**TASK STATEMENT**
Copy the following lines character for character, from the first item to the last.

**DATA TO USE**
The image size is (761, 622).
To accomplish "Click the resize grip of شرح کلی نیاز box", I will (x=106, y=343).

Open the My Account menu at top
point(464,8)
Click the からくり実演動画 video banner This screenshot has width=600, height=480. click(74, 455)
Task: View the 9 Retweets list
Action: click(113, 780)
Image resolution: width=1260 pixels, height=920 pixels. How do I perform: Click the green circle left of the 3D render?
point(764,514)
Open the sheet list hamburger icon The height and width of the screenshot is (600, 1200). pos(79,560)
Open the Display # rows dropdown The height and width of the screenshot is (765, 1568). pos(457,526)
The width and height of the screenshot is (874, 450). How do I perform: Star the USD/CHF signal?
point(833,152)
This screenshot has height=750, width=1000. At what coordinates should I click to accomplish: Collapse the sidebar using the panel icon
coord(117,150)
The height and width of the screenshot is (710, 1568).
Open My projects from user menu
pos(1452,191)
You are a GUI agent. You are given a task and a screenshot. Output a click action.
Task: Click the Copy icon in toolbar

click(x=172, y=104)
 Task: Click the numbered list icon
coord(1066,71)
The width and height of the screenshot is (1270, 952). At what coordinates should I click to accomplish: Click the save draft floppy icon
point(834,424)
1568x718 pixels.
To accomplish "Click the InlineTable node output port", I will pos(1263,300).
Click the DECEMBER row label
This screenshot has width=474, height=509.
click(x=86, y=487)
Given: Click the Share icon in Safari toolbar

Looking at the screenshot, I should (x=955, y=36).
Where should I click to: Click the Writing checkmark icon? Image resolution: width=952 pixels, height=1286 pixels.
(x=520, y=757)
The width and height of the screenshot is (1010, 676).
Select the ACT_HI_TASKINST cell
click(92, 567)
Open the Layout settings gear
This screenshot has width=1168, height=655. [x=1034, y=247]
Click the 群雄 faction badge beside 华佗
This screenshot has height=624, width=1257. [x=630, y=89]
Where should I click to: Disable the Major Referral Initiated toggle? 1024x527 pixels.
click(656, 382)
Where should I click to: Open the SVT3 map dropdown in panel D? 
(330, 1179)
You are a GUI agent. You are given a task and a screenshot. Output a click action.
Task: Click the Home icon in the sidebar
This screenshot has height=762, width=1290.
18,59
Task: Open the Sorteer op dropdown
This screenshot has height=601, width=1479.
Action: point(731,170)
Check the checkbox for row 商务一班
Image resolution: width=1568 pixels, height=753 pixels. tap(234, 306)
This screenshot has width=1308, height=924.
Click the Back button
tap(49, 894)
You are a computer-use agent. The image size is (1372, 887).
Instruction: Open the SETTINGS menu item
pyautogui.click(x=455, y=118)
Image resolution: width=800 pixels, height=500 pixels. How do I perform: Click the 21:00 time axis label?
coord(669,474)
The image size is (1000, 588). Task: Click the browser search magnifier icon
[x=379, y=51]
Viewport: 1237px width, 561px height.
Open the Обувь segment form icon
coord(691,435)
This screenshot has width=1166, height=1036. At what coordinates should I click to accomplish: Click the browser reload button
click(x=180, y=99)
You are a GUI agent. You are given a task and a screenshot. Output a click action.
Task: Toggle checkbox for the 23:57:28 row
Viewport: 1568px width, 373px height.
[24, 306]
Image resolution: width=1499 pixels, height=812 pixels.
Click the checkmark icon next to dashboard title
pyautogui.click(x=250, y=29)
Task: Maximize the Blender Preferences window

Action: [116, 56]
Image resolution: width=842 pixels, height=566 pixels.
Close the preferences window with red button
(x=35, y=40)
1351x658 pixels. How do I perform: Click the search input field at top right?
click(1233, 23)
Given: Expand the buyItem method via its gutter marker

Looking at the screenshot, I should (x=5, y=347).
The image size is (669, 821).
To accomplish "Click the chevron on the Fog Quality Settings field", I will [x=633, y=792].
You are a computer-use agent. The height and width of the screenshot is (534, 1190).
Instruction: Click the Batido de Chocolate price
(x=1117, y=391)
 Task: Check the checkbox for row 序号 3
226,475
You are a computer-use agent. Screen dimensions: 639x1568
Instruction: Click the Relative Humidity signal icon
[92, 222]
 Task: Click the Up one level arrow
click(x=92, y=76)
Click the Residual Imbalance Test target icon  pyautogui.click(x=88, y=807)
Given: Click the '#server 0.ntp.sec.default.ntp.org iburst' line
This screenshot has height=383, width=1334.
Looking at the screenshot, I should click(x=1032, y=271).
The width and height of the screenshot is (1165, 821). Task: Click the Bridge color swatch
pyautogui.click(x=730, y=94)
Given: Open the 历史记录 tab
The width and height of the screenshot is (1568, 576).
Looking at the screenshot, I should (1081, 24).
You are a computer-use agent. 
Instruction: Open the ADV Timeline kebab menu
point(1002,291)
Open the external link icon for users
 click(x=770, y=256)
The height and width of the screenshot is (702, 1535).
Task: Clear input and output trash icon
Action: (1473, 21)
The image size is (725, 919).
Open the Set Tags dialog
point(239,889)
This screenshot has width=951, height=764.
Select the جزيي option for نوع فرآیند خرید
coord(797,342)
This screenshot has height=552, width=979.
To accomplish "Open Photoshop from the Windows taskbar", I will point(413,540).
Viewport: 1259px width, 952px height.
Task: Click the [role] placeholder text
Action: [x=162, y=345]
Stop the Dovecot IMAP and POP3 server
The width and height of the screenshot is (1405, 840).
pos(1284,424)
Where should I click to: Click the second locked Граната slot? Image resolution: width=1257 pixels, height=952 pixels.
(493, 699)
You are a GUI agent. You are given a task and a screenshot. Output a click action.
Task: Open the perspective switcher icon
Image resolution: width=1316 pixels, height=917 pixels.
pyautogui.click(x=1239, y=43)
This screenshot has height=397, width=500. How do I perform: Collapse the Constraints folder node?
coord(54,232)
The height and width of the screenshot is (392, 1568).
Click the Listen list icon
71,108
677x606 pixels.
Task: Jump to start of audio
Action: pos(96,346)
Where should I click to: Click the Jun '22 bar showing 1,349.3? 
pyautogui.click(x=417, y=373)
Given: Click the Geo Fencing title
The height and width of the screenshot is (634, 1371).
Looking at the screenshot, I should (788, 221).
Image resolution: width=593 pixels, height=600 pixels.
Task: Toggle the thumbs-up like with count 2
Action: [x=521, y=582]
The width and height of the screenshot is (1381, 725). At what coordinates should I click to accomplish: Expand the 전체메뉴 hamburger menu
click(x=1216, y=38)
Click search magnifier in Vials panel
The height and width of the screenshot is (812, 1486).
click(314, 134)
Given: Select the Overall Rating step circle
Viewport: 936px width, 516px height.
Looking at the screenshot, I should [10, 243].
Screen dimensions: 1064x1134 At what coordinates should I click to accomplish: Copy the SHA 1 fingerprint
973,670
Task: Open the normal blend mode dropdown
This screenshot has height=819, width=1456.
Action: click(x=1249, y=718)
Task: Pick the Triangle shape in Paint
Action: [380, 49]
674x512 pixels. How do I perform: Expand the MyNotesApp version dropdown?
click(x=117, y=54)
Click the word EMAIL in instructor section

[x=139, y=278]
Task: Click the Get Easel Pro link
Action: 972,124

**FINISHED ANSWER**
The image size is (761, 622).
To accomplish "Click the resize grip of شرح کلی نیاز box", I will (x=106, y=343).

Open the My Account menu at top
point(464,8)
Click the からくり実演動画 video banner This screenshot has width=600, height=480. click(74, 455)
Task: View the 9 Retweets list
Action: click(113, 780)
Image resolution: width=1260 pixels, height=920 pixels. How do I perform: Click the green circle left of the 3D render?
point(764,514)
Open the sheet list hamburger icon The height and width of the screenshot is (600, 1200). pos(79,560)
Open the Display # rows dropdown The height and width of the screenshot is (765, 1568). pos(457,526)
The width and height of the screenshot is (874, 450). How do I perform: Star the USD/CHF signal?
point(833,152)
This screenshot has height=750, width=1000. At what coordinates should I click to accomplish: Collapse the sidebar using the panel icon
coord(117,150)
The height and width of the screenshot is (710, 1568).
Open My projects from user menu
pos(1452,191)
You are a GUI agent. You are given a task and a screenshot. Output a click action.
Task: Click the Copy icon in toolbar

click(x=172, y=104)
 Task: Click the numbered list icon
coord(1066,71)
The width and height of the screenshot is (1270, 952). At what coordinates should I click to accomplish: Click the save draft floppy icon
point(834,424)
1568x718 pixels.
To accomplish "Click the InlineTable node output port", I will pos(1263,300).
Click the DECEMBER row label
This screenshot has width=474, height=509.
click(x=86, y=487)
Given: Click the Share icon in Safari toolbar

Looking at the screenshot, I should (x=955, y=36).
Where should I click to: Click the Writing checkmark icon? Image resolution: width=952 pixels, height=1286 pixels.
(x=520, y=757)
The width and height of the screenshot is (1010, 676).
Select the ACT_HI_TASKINST cell
click(92, 567)
Open the Layout settings gear
This screenshot has width=1168, height=655. [x=1034, y=247]
Click the 群雄 faction badge beside 华佗
This screenshot has height=624, width=1257. [x=630, y=89]
Where should I click to: Disable the Major Referral Initiated toggle? 1024x527 pixels.
click(656, 382)
Where should I click to: Open the SVT3 map dropdown in panel D? 
(330, 1179)
You are a GUI agent. You are given a task and a screenshot. Output a click action.
Task: Click the Home icon in the sidebar
This screenshot has height=762, width=1290.
18,59
Task: Open the Sorteer op dropdown
This screenshot has height=601, width=1479.
Action: point(731,170)
Check the checkbox for row 商务一班
Image resolution: width=1568 pixels, height=753 pixels. tap(234, 306)
This screenshot has width=1308, height=924.
Click the Back button
tap(49, 894)
You are a computer-use agent. The image size is (1372, 887).
Instruction: Open the SETTINGS menu item
pyautogui.click(x=455, y=118)
Image resolution: width=800 pixels, height=500 pixels. How do I perform: Click the 21:00 time axis label?
coord(669,474)
The image size is (1000, 588). Task: Click the browser search magnifier icon
[x=379, y=51]
Viewport: 1237px width, 561px height.
Open the Обувь segment form icon
coord(691,435)
This screenshot has width=1166, height=1036. At what coordinates should I click to accomplish: Click the browser reload button
click(x=180, y=99)
You are a GUI agent. You are given a task and a screenshot. Output a click action.
Task: Toggle checkbox for the 23:57:28 row
Viewport: 1568px width, 373px height.
[24, 306]
Image resolution: width=1499 pixels, height=812 pixels.
Click the checkmark icon next to dashboard title
pyautogui.click(x=250, y=29)
Task: Maximize the Blender Preferences window

Action: [116, 56]
Image resolution: width=842 pixels, height=566 pixels.
Close the preferences window with red button
(x=35, y=40)
1351x658 pixels. How do I perform: Click the search input field at top right?
click(1233, 23)
Given: Expand the buyItem method via its gutter marker

Looking at the screenshot, I should (x=5, y=347).
The image size is (669, 821).
To accomplish "Click the chevron on the Fog Quality Settings field", I will [x=633, y=792].
You are a computer-use agent. The height and width of the screenshot is (534, 1190).
Instruction: Click the Batido de Chocolate price
(x=1117, y=391)
 Task: Check the checkbox for row 序号 3
226,475
You are a computer-use agent. Screen dimensions: 639x1568
Instruction: Click the Relative Humidity signal icon
[92, 222]
 Task: Click the Up one level arrow
click(x=92, y=76)
Click the Residual Imbalance Test target icon  pyautogui.click(x=88, y=807)
Given: Click the '#server 0.ntp.sec.default.ntp.org iburst' line
This screenshot has height=383, width=1334.
Looking at the screenshot, I should click(x=1032, y=271).
The width and height of the screenshot is (1165, 821). Task: Click the Bridge color swatch
pyautogui.click(x=730, y=94)
Given: Open the 历史记录 tab
The width and height of the screenshot is (1568, 576).
Looking at the screenshot, I should (1081, 24).
You are a computer-use agent. 
Instruction: Open the ADV Timeline kebab menu
point(1002,291)
Open the external link icon for users
 click(x=770, y=256)
The height and width of the screenshot is (702, 1535).
Task: Clear input and output trash icon
Action: (1473, 21)
The image size is (725, 919).
Open the Set Tags dialog
point(239,889)
This screenshot has width=951, height=764.
Select the جزيي option for نوع فرآیند خرید
coord(797,342)
This screenshot has height=552, width=979.
To accomplish "Open Photoshop from the Windows taskbar", I will point(413,540).
Viewport: 1259px width, 952px height.
Task: Click the [role] placeholder text
Action: [x=162, y=345]
Stop the Dovecot IMAP and POP3 server
The width and height of the screenshot is (1405, 840).
pos(1284,424)
Where should I click to: Click the second locked Граната slot? Image resolution: width=1257 pixels, height=952 pixels.
(493, 699)
You are a GUI agent. You are given a task and a screenshot. Output a click action.
Task: Open the perspective switcher icon
Image resolution: width=1316 pixels, height=917 pixels.
pyautogui.click(x=1239, y=43)
This screenshot has height=397, width=500. How do I perform: Collapse the Constraints folder node?
coord(54,232)
The height and width of the screenshot is (392, 1568).
Click the Listen list icon
71,108
677x606 pixels.
Task: Jump to start of audio
Action: pos(96,346)
Where should I click to: Click the Jun '22 bar showing 1,349.3? 
pyautogui.click(x=417, y=373)
Given: Click the Geo Fencing title
The height and width of the screenshot is (634, 1371).
Looking at the screenshot, I should (788, 221).
Image resolution: width=593 pixels, height=600 pixels.
Task: Toggle the thumbs-up like with count 2
Action: [x=521, y=582]
The width and height of the screenshot is (1381, 725). At what coordinates should I click to accomplish: Expand the 전체메뉴 hamburger menu
click(x=1216, y=38)
Click search magnifier in Vials panel
The height and width of the screenshot is (812, 1486).
click(314, 134)
Given: Select the Overall Rating step circle
Viewport: 936px width, 516px height.
Looking at the screenshot, I should [10, 243].
Screen dimensions: 1064x1134 At what coordinates should I click to accomplish: Copy the SHA 1 fingerprint
973,670
Task: Open the normal blend mode dropdown
This screenshot has height=819, width=1456.
Action: click(x=1249, y=718)
Task: Pick the Triangle shape in Paint
Action: [380, 49]
674x512 pixels. How do I perform: Expand the MyNotesApp version dropdown?
click(x=117, y=54)
Click the word EMAIL in instructor section

[x=139, y=278]
Task: Click the Get Easel Pro link
Action: 972,124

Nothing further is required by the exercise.